— begin —
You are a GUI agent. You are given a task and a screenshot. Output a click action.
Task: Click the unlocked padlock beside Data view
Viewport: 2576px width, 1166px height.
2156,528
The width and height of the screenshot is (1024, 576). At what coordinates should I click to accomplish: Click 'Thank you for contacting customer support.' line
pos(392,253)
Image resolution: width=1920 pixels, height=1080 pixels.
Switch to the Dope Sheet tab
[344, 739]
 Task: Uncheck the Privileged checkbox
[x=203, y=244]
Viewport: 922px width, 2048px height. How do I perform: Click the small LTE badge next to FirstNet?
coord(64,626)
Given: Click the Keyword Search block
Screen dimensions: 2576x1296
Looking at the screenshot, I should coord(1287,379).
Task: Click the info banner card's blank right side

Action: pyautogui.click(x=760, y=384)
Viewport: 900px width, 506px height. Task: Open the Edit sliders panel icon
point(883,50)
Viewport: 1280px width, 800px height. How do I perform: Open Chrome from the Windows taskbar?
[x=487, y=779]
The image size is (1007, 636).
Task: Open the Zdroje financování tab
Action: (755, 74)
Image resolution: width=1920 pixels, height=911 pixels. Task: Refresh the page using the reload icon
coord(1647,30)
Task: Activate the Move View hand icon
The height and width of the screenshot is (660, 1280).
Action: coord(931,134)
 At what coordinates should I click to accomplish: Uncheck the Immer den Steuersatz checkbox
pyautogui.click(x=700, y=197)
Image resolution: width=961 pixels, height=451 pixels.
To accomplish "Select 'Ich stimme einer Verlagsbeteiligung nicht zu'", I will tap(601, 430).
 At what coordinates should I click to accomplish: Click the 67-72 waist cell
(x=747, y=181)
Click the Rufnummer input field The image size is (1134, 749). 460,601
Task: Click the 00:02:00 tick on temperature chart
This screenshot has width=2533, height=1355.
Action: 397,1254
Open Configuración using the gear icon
— end —
Work to be completed: Copy all of the records above, replacing "Viewport" with "Window" wherever it occurs and leaving everything else unchanged.

Correct result:
You are a GUI agent. You are given a task and a screenshot. Output a click action.
Task: Click the unlocked padlock beside Data view
Window: 2576px width, 1166px height.
2156,528
The width and height of the screenshot is (1024, 576). At what coordinates should I click to accomplish: Click 'Thank you for contacting customer support.' line
pos(392,253)
Image resolution: width=1920 pixels, height=1080 pixels.
Switch to the Dope Sheet tab
[344, 739]
 Task: Uncheck the Privileged checkbox
[x=203, y=244]
Window: 922px width, 2048px height. How do I perform: Click the small LTE badge next to FirstNet?
coord(64,626)
Given: Click the Keyword Search block
Screen dimensions: 2576x1296
Looking at the screenshot, I should coord(1287,379).
Task: Click the info banner card's blank right side

Action: pyautogui.click(x=760, y=384)
Window: 900px width, 506px height. Task: Open the Edit sliders panel icon
point(883,50)
Window: 1280px width, 800px height. How do I perform: Open Chrome from the Windows taskbar?
[x=487, y=779]
The image size is (1007, 636).
Task: Open the Zdroje financování tab
Action: (755, 74)
Image resolution: width=1920 pixels, height=911 pixels. Task: Refresh the page using the reload icon
coord(1647,30)
Task: Activate the Move View hand icon
The height and width of the screenshot is (660, 1280).
Action: coord(931,134)
 At what coordinates should I click to accomplish: Uncheck the Immer den Steuersatz checkbox
pyautogui.click(x=700, y=197)
Image resolution: width=961 pixels, height=451 pixels.
To accomplish "Select 'Ich stimme einer Verlagsbeteiligung nicht zu'", I will tap(601, 430).
 At what coordinates should I click to accomplish: Click the 67-72 waist cell
(x=747, y=181)
Click the Rufnummer input field The image size is (1134, 749). 460,601
Task: Click the 00:02:00 tick on temperature chart
This screenshot has width=2533, height=1355.
Action: 397,1254
Open Configuración using the gear icon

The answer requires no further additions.